The new tool is described as a "multi-faceted approach to combat cheating, featuring new server-side tools which monitor analytics to identify cheating, enhanced investigation processes to stamp out cheaters, updates to strengthen account security, and more."
Ricochet will be launching in Warzone first, before being added to Vanguard later down the line.
As part of the new tool, Activision will be introducing a new PC kernel-level driver, which will support the anti-cheat system by monitoring apps that interact with the game. It will be mandatory in order to be able to play Warzone.
A kernel-level driver is "computer code that operates with high privileges on your computer, able to access all resources on your system while it is running," Activision explained in its FAQ. The announcement added that "ensuring player privacy is extremely important" for the company, acknowledging that "the prospect of a kernel-level driver may give some players pause."

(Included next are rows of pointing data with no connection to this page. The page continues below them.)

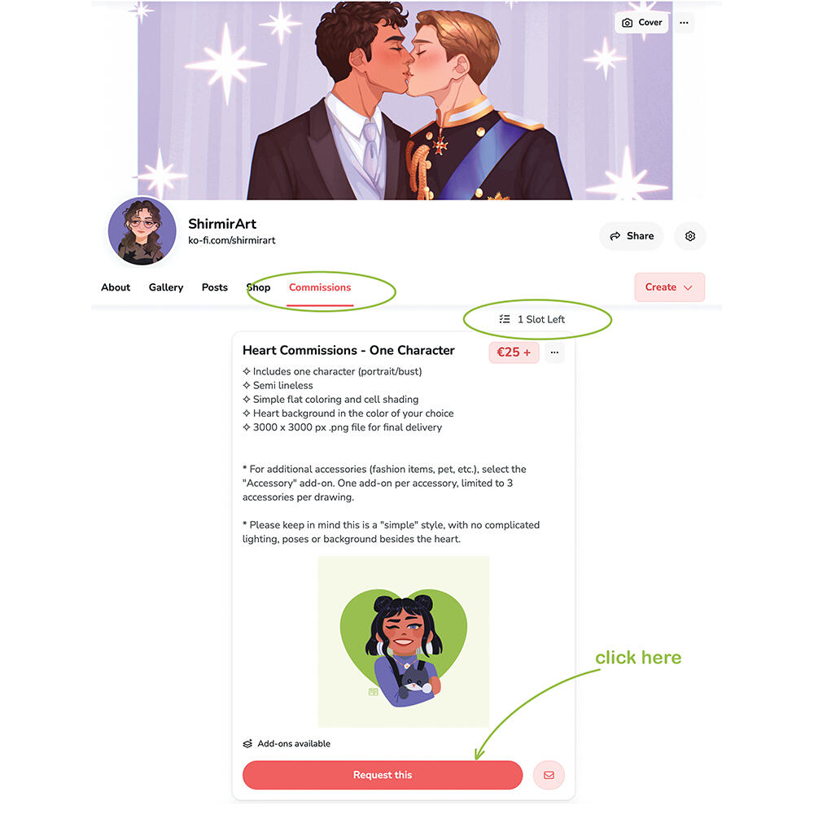This screenshot has height=814, width=814.
Task: Open the heart commission sample image
Action: (x=404, y=641)
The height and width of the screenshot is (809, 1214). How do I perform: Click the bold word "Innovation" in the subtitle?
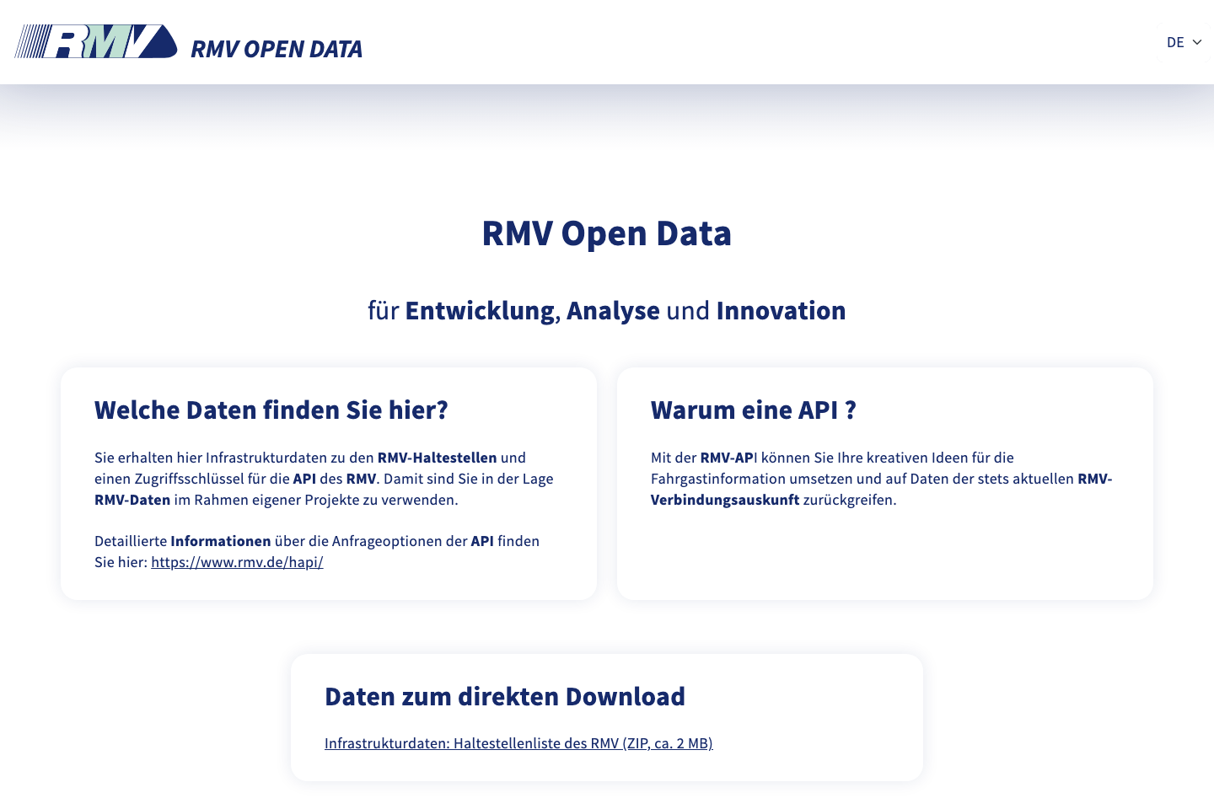pyautogui.click(x=781, y=311)
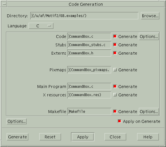
Task: Toggle Generate checkbox for Stubs file
Action: pos(115,45)
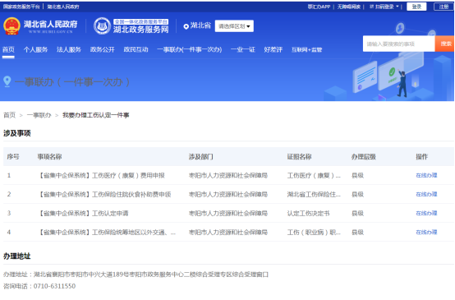Open the 无障碍阅读 accessibility link

pyautogui.click(x=349, y=7)
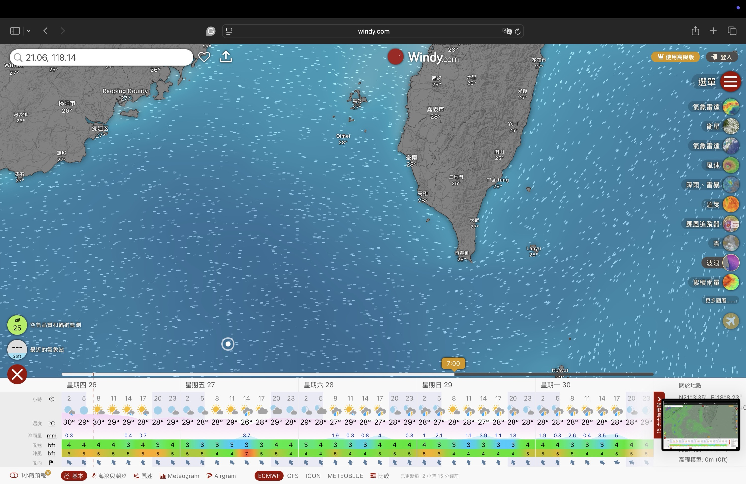Click the 7:00 timeline slider marker
This screenshot has height=484, width=746.
(453, 364)
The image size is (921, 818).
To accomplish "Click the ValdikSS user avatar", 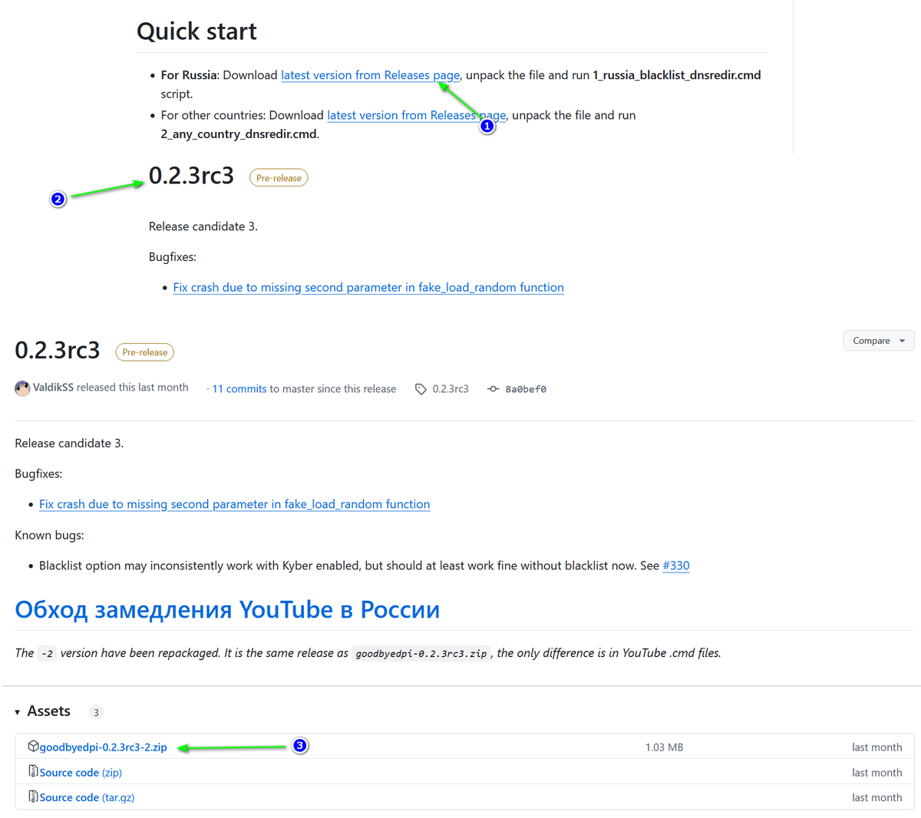I will click(22, 388).
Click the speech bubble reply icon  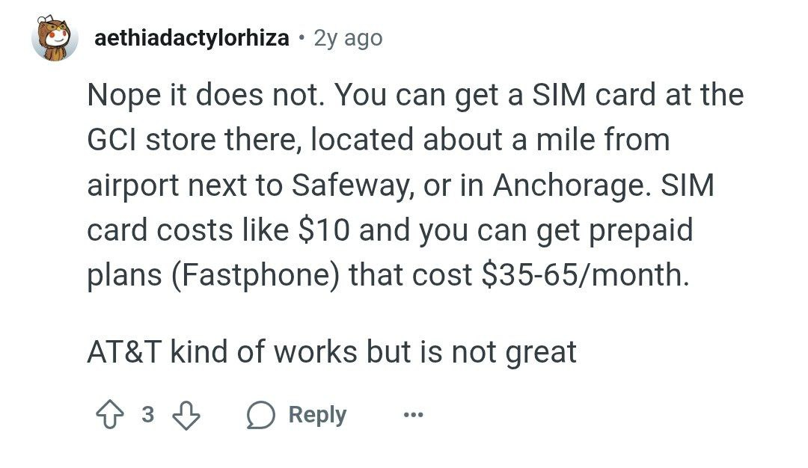(x=259, y=415)
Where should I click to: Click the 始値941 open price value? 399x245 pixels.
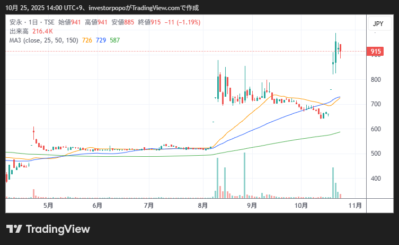click(x=69, y=23)
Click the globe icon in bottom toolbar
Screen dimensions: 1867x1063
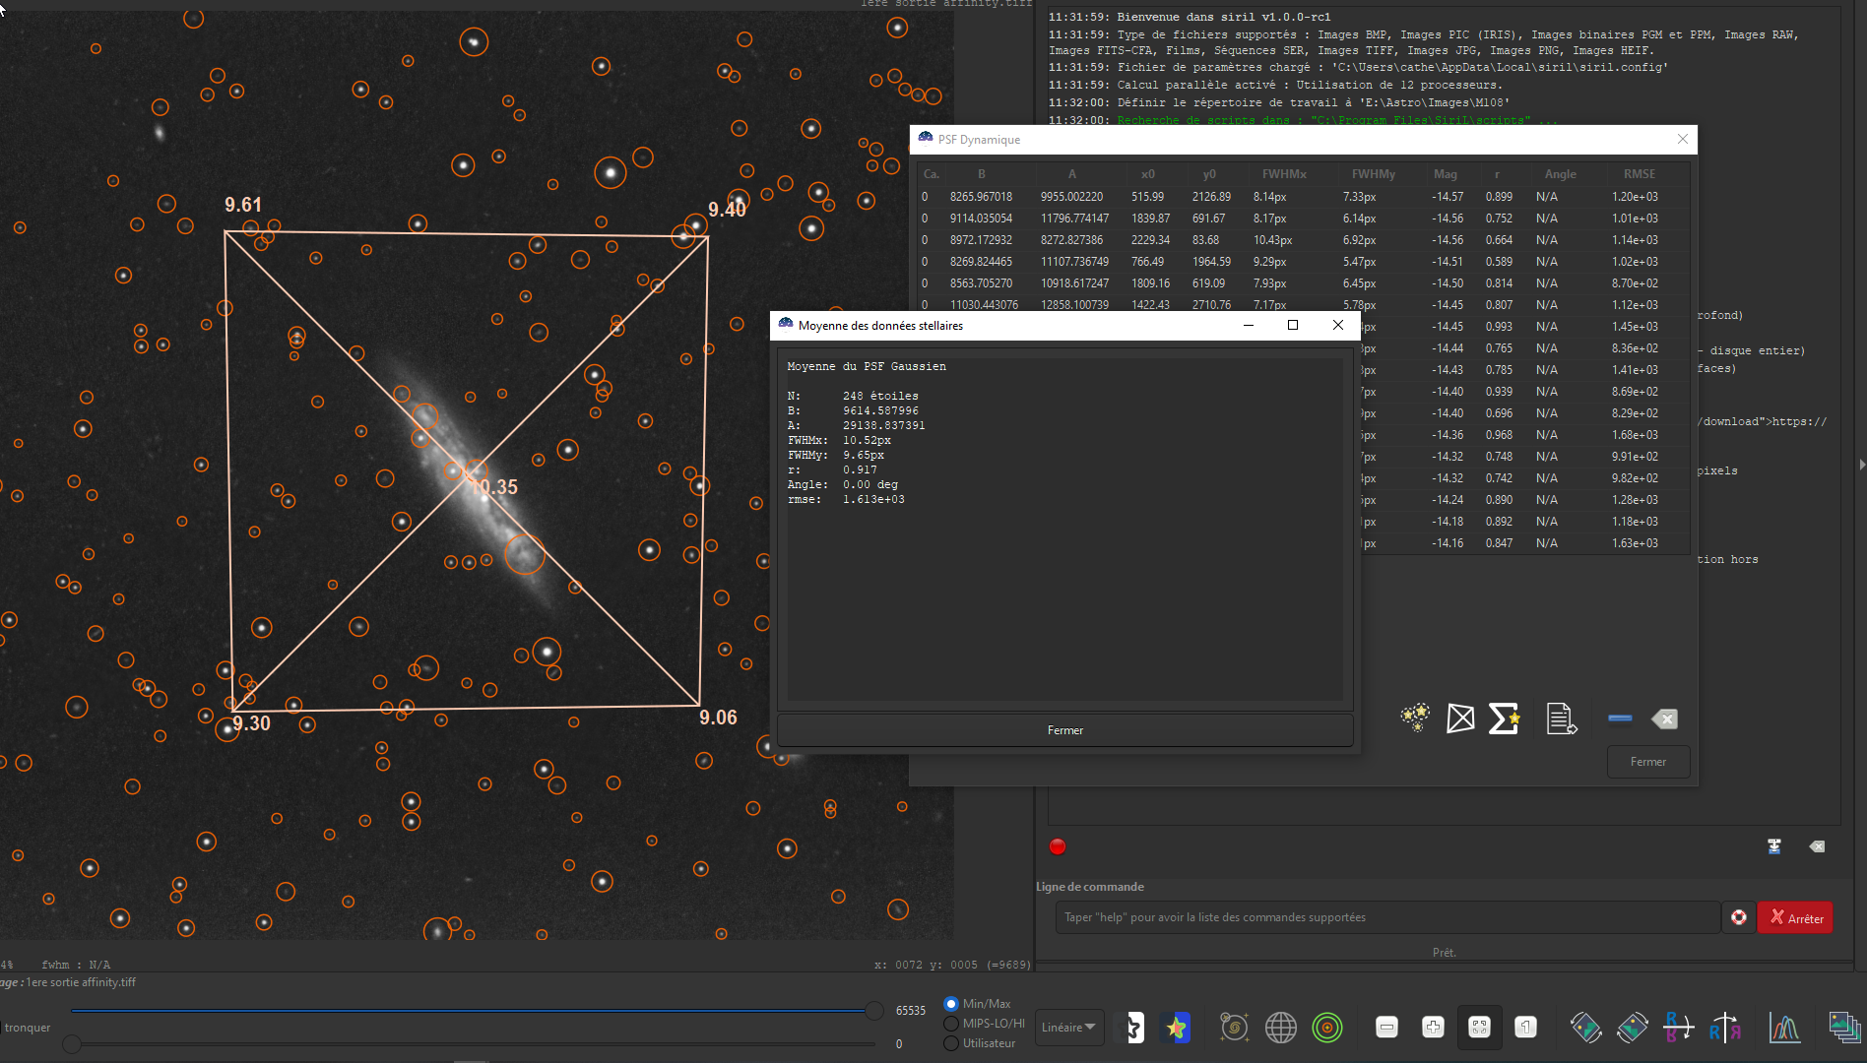(x=1280, y=1028)
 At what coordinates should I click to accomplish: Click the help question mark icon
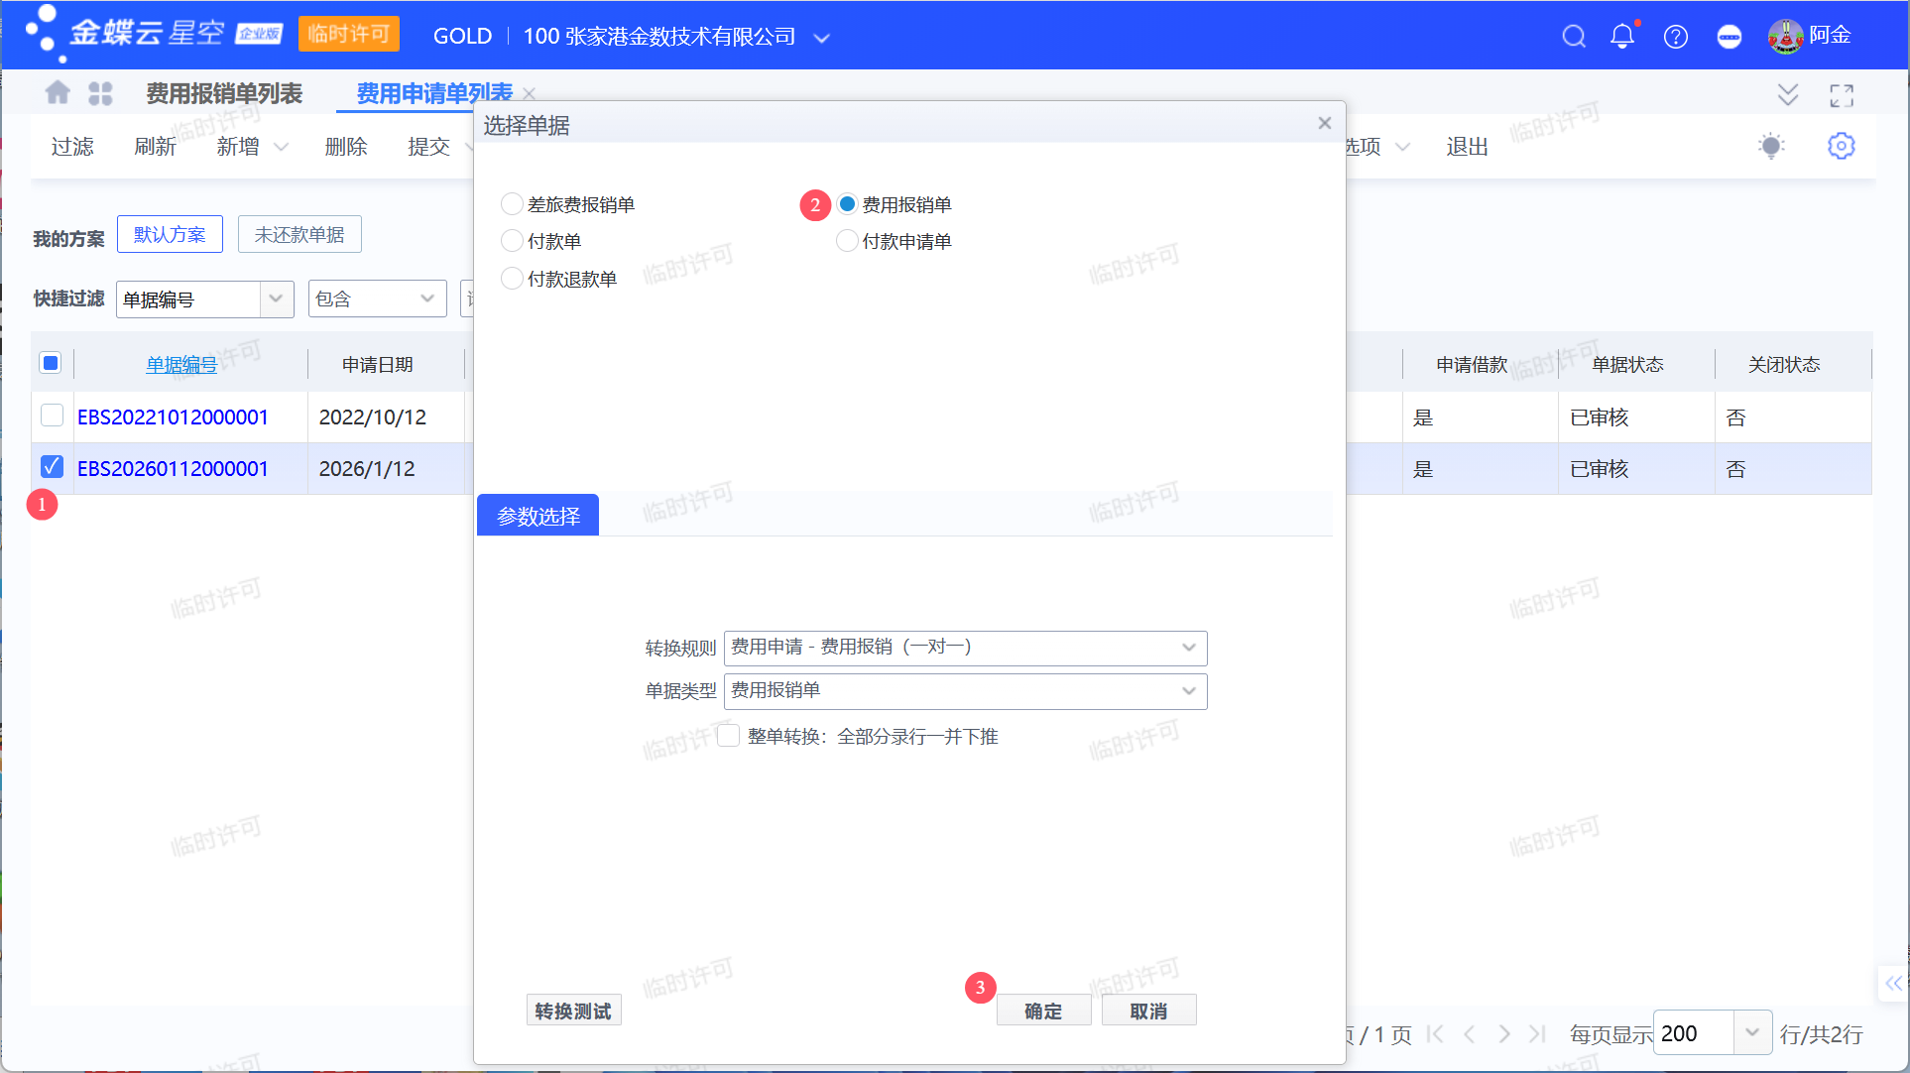pyautogui.click(x=1676, y=37)
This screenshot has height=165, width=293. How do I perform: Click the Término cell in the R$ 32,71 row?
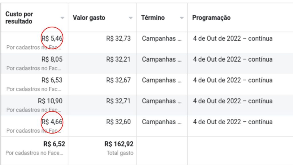(x=162, y=101)
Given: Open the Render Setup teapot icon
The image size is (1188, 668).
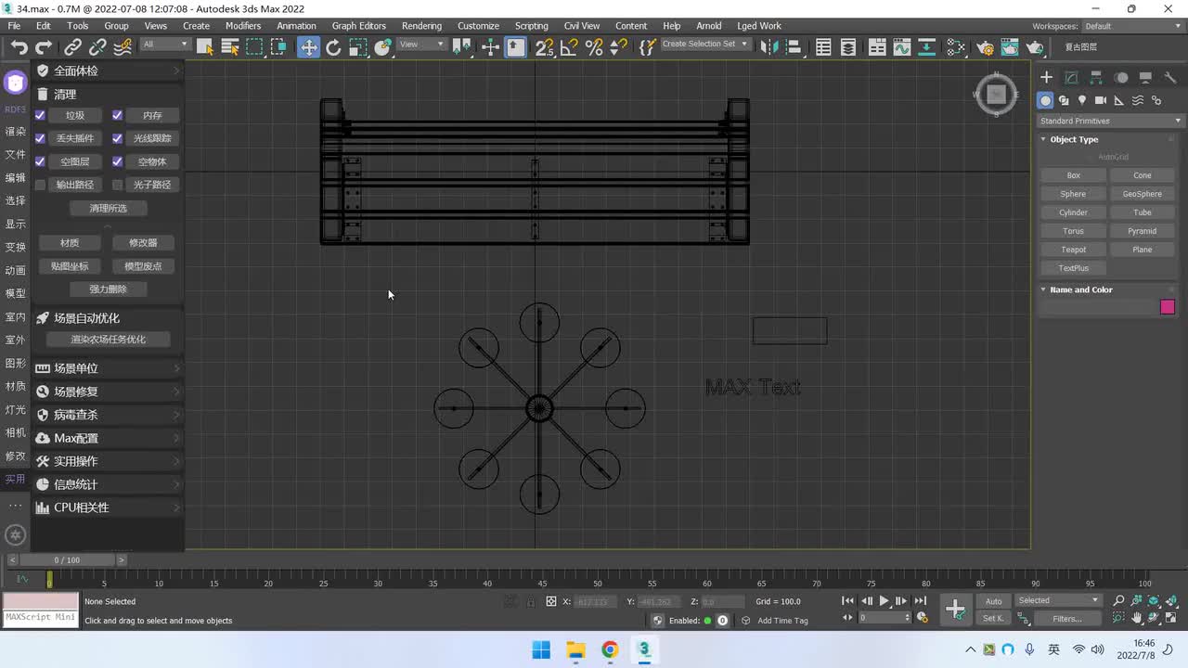Looking at the screenshot, I should pyautogui.click(x=986, y=47).
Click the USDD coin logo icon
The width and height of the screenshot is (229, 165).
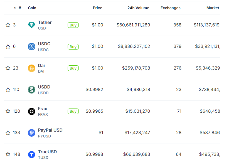(x=31, y=90)

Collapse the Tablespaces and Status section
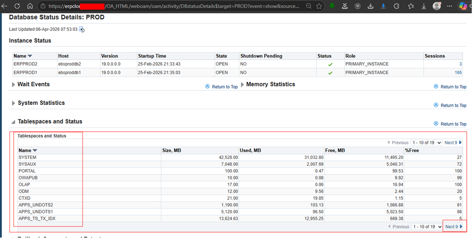pyautogui.click(x=13, y=122)
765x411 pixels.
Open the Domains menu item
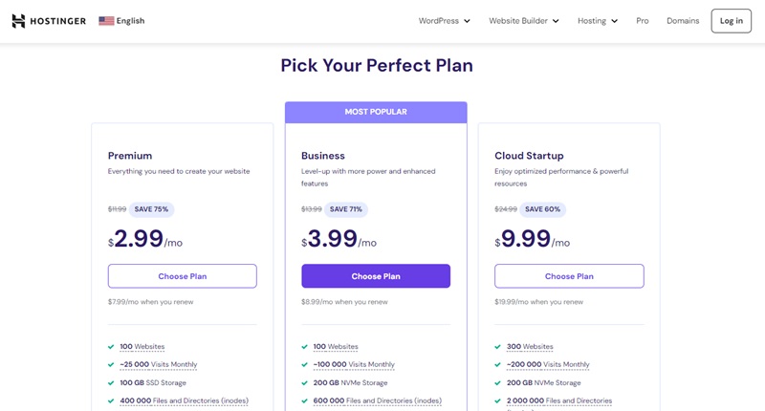tap(683, 21)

Activision claimed the users' privacy will remain unaffected though, as Ricochet's kernel-level driver isn't always on, only operates while playing Warzone, only monitors software interacting with the game, and turns off when you're shutting the game down.
Activision is regularly banning players from Call of Duty, with half a million Warzone accounts permanently banned since launch as of May 2021.
Back in July, an auto-aim cheat tool was shut down at Activision's request.